*** Opening of Source extract ***

Especially when using a template for your website, you’ll often find that pages have a default URL link filled with numbers, letters and question marks. For obvious reasons, these URLs are not user-friendly. You’re not likely to get a user remembering the web page they are looking for, and in addition those URLs just don’t look good. When you’re creating your website, rename all your pages to reflect the content of that page. Keep it short and memorable. If you’re creating a blog post for example, and the title of your post is long, just pick out the keywords and remove all the unnecessary small words. Use hyphens to separate each word, and keep each URL at a maximum of 4 or 5 words. That way, when readers come to your site, it’s easier for them to find and share your page in the future.

Add descriptions to images on your site

The alt text on an image is a good place to write descriptive text that could include a keyword or two. Since Google can’t crawl images, this is a good way to tell Google what your image is about and how it relates to your content. You can add a caption to an image for added benefit too.

*** Close of Source extract ***

Assigned task 1 = Reproduce part of the website tips text word for word, starting at "Especially when using" and ending at "in the future.".
Assigned task 2 = Using the website tips text, decide whether each statement agrees with it, answering yes or no and quoting the deciding words: (a) Each URL should be kept to at most four or five words. (b) Google is able to crawl images. (c) Underscores should separate the words in a URL.
Assigned task 3 = Continue the website tips text from its last sentence.

*** Opening of Material shown ***

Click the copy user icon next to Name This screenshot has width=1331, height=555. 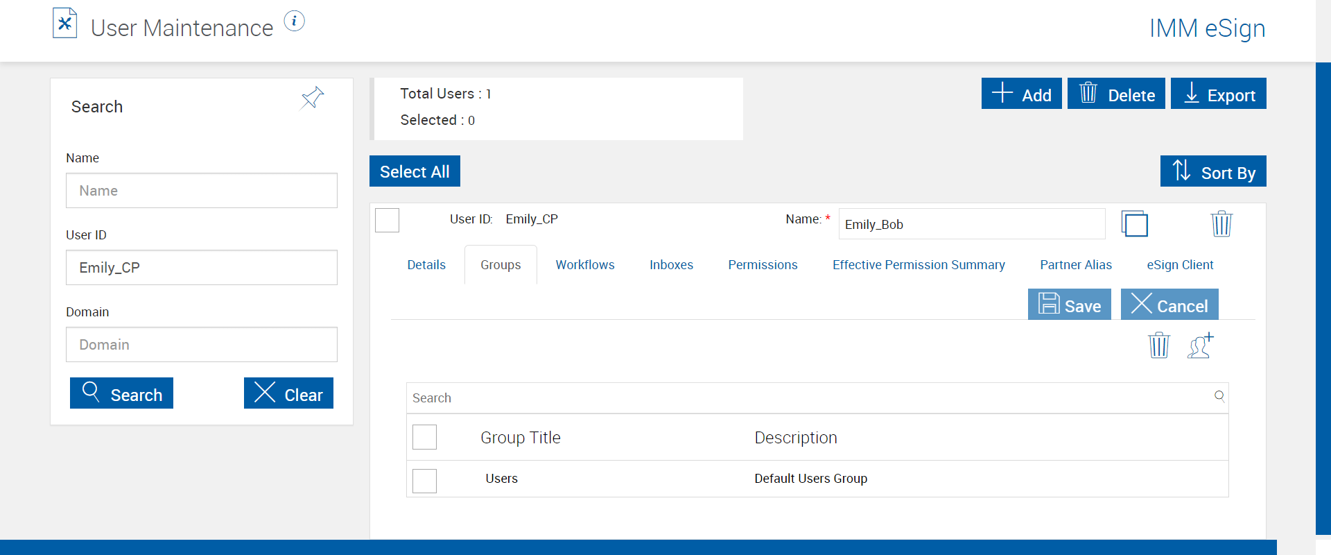click(1135, 224)
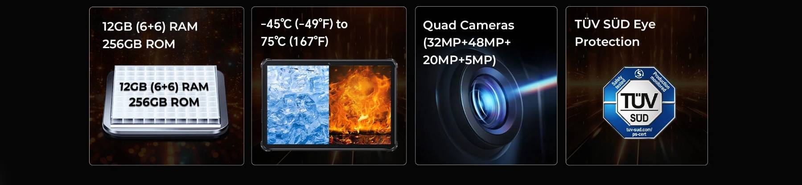Click the 12GB RAM 256GB ROM heading
802x185 pixels.
point(150,35)
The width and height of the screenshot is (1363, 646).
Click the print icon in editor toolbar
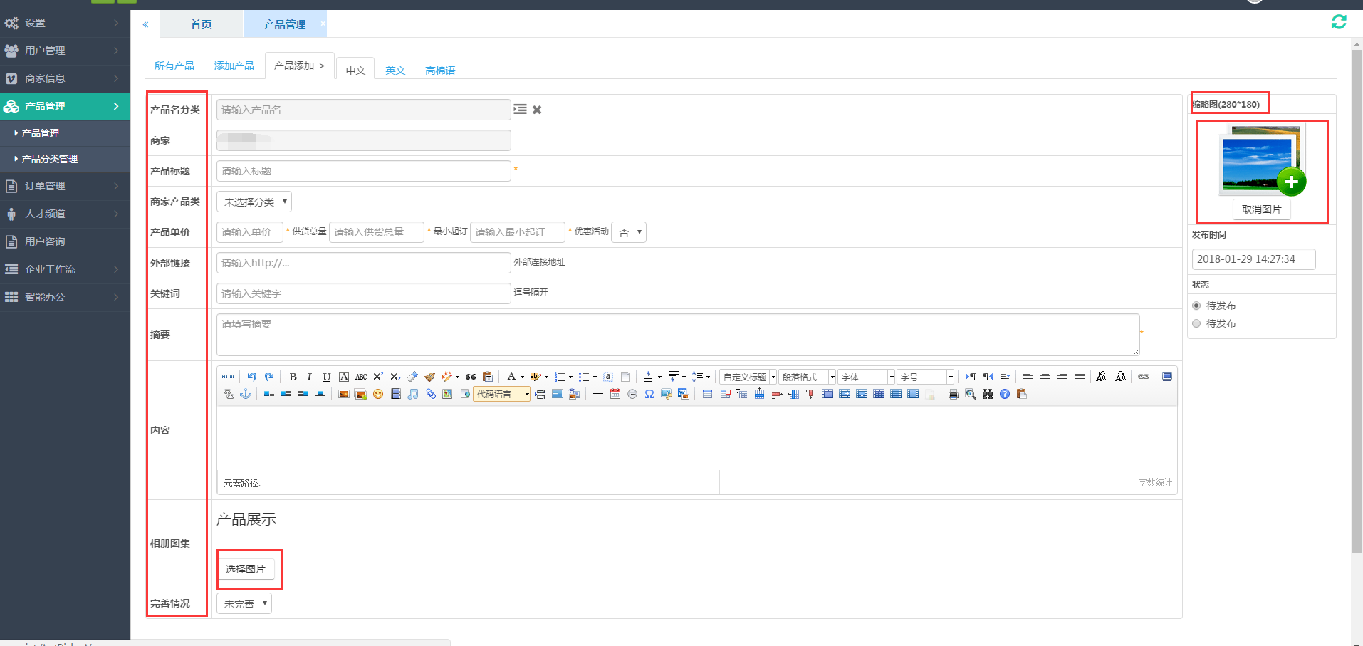tap(953, 394)
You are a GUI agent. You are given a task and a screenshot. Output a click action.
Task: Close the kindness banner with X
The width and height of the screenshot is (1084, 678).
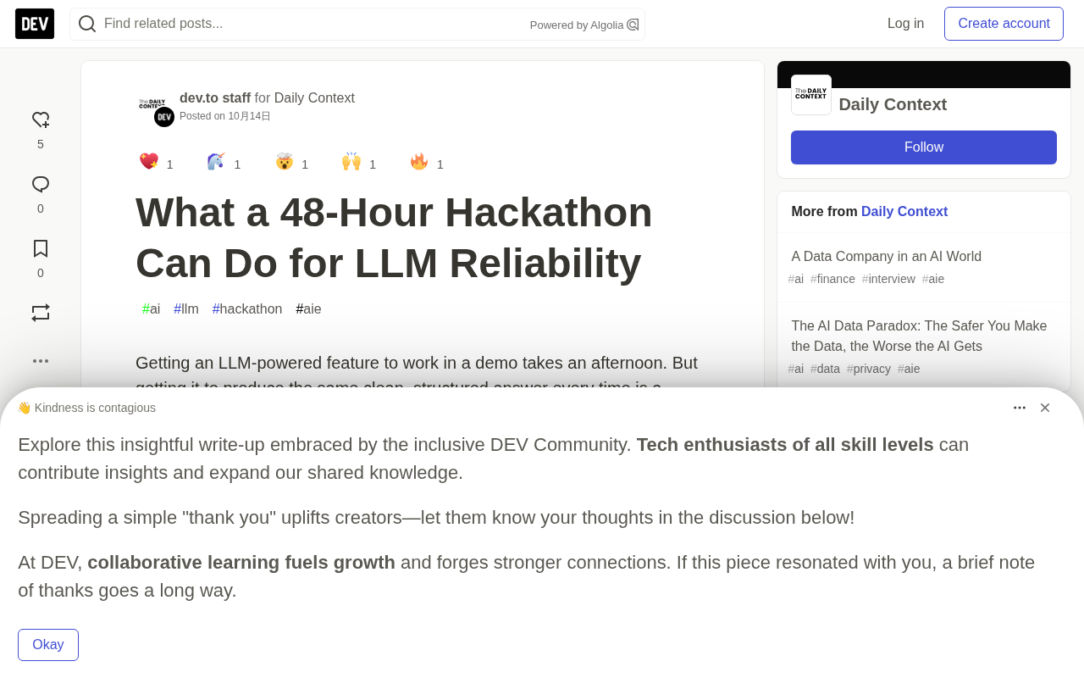1045,408

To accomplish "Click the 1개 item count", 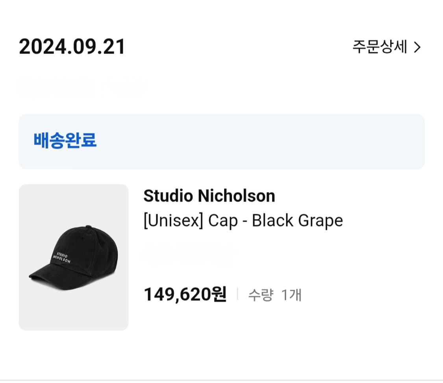I will 291,295.
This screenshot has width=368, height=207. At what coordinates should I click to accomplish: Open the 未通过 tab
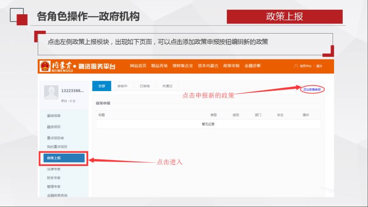(167, 86)
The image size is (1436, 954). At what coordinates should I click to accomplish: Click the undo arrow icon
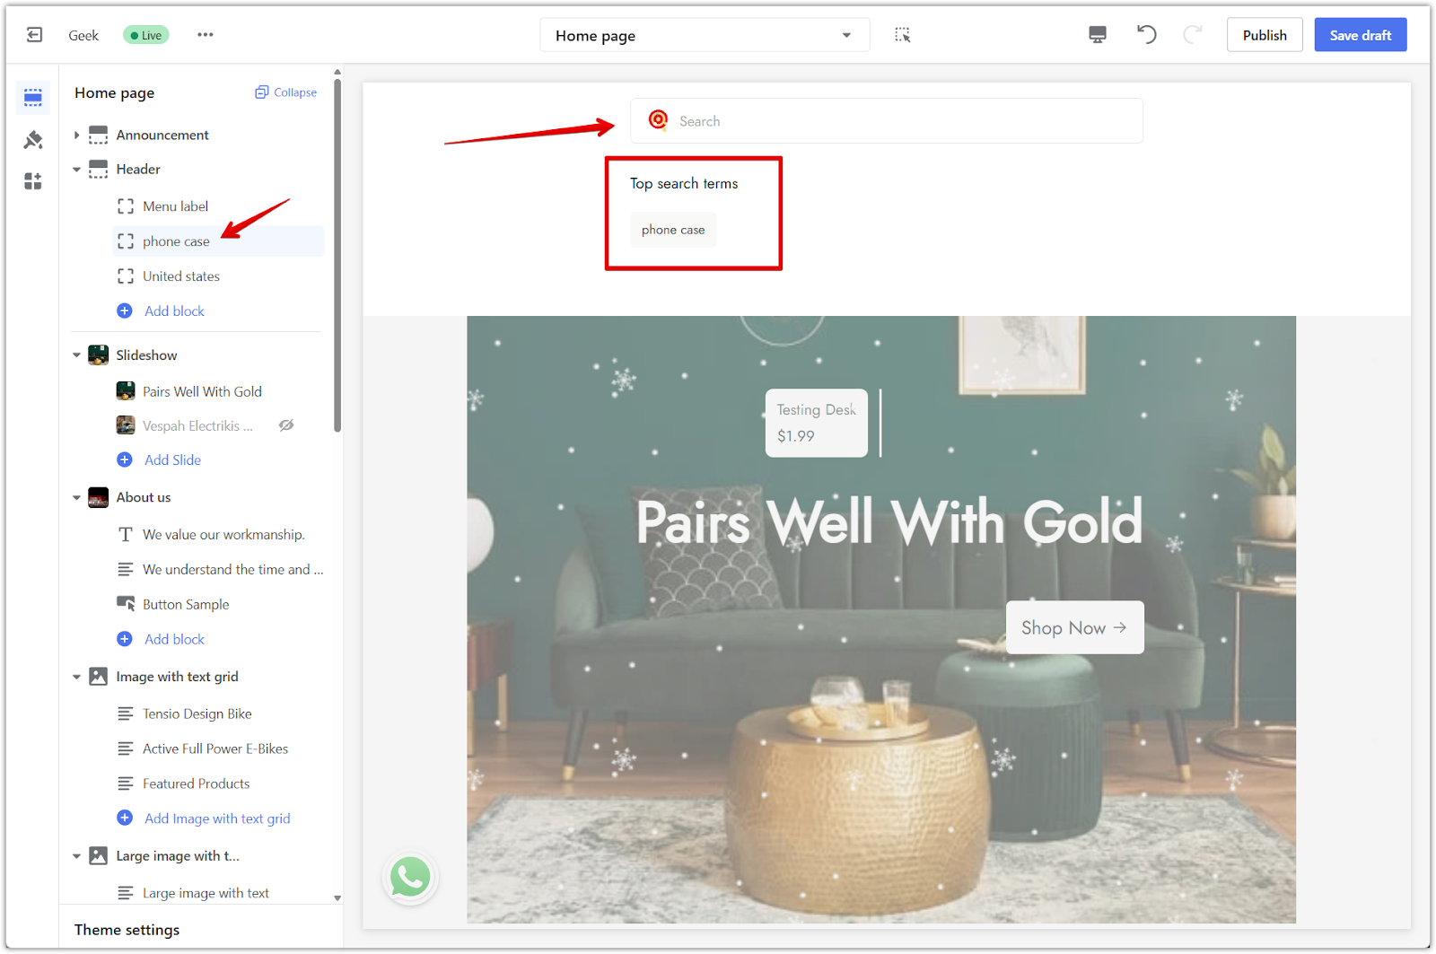(x=1146, y=35)
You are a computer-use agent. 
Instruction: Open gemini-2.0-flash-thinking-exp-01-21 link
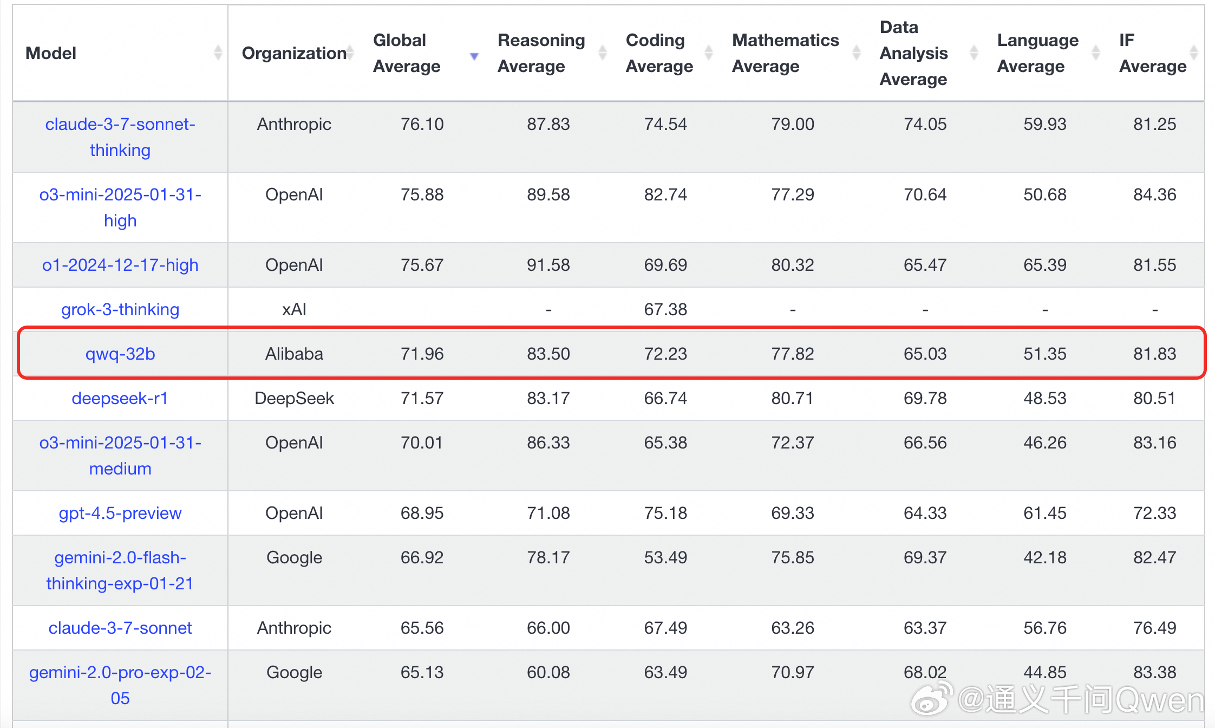(120, 570)
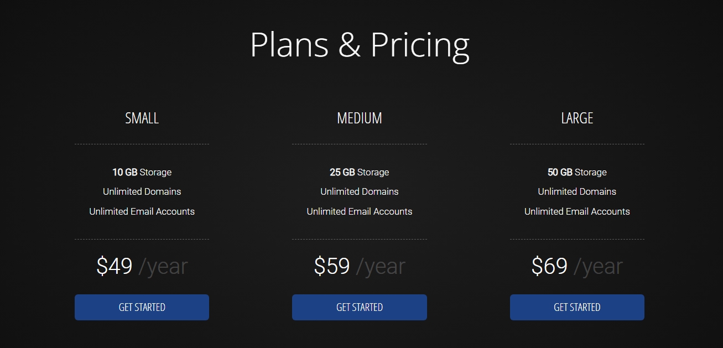
Task: Click the 10 GB Storage text
Action: (142, 172)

*** Close of Material shown ***

Reply 1 =
Especially when using a template for your website, you’ll often find that pages have a default URL link filled with numbers, letters and question marks. For obvious reasons, these URLs are not user-friendly. You’re not likely to get a user remembering the web page they are looking for, and in addition those URLs just don’t look good. When you’re creating your website, rename all your pages to reflect the content of that page. Keep it short and memorable. If you’re creating a blog post for example, and the title of your post is long, just pick out the keywords and remove all the unnecessary small words. Use hyphens to separate each word, and keep each URL at a maximum of 4 or 5 words. That way, when readers come to your site, it’s easier for them to find and share your page in the future.

Reply 2 =
(a) Yes: "keep each URL at a maximum of 4 or 5 words"
(b) No: "Since Google can’t crawl images"
(c) No: "Use hyphens to separate each word"

Reply 3 =
So, for those of you setting out with a new website or looking to improve an existing one, all the above are great places to start. Just remember: it’s 90% about great website content! Optimising your website with good titles, descriptions, memorable URLs and image text certainly help. But once you’ve got interesting and relevant content, the links, sharing and great visibility of your website will follow… and you’ll be sending a clear message to the search engines that your website deserves to be seen!

We won’t sugar-coat it; SEO is time-consuming and requires hard work and effort. You need to be persistent and patient, as the results take time. If you’re feeling completely overwhelmed with jobs and tasks to improve your website, you can call us for help with SEO, web content, or just advice on where to start.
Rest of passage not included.